Task statement: Convert everything from the line containing "The height and width of the screenshot is (275, 366)." down to the line containing "coord(836,95)" into a two-column CSV with the header request,answer. Give one row for each request in that material, with each field quoted and any line breaks replaced by spaces.

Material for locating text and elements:

## start

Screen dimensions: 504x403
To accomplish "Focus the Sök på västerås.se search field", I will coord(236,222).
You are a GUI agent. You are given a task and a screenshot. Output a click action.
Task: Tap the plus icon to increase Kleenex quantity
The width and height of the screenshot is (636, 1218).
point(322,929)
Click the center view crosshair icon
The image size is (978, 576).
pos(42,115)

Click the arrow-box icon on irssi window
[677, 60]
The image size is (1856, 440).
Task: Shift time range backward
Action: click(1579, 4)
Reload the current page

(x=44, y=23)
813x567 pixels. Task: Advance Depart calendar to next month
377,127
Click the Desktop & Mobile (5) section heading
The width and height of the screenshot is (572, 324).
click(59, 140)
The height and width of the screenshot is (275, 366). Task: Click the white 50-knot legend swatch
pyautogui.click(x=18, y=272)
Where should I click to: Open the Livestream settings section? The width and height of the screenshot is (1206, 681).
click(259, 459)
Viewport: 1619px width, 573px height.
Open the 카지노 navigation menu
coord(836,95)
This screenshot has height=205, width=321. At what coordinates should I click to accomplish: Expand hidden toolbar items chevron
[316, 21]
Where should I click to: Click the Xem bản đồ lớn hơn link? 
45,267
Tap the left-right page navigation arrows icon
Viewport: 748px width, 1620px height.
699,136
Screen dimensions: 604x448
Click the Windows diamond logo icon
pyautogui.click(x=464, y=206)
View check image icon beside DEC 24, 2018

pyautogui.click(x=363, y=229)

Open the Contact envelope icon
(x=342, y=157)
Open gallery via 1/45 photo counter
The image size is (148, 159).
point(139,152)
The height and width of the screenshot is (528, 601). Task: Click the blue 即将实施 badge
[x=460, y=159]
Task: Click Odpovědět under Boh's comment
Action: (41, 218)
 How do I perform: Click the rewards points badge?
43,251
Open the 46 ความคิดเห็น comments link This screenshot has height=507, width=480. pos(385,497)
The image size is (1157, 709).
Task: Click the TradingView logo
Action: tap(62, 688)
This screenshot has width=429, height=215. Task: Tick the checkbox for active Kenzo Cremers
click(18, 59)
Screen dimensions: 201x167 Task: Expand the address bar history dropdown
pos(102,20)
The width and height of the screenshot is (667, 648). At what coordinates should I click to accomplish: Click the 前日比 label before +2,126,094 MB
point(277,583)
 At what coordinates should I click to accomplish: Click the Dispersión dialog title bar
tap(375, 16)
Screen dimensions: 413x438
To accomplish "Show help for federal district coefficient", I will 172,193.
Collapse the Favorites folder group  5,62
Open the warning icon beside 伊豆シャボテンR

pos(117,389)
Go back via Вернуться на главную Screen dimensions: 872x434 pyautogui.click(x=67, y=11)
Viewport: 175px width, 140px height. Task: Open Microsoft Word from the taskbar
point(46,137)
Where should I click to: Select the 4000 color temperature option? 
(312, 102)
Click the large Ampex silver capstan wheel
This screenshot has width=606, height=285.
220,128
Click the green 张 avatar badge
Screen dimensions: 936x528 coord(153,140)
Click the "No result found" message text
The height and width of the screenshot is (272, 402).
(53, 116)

## end

Expected output:
request,answer
"The height and width of the screenshot is (275, 366). Task: Click the white 50-knot legend swatch","pyautogui.click(x=18, y=272)"
"Where should I click to: Open the Livestream settings section? The width and height of the screenshot is (1206, 681).","click(259, 459)"
"Viewport: 1619px width, 573px height. Open the 카지노 navigation menu","coord(836,95)"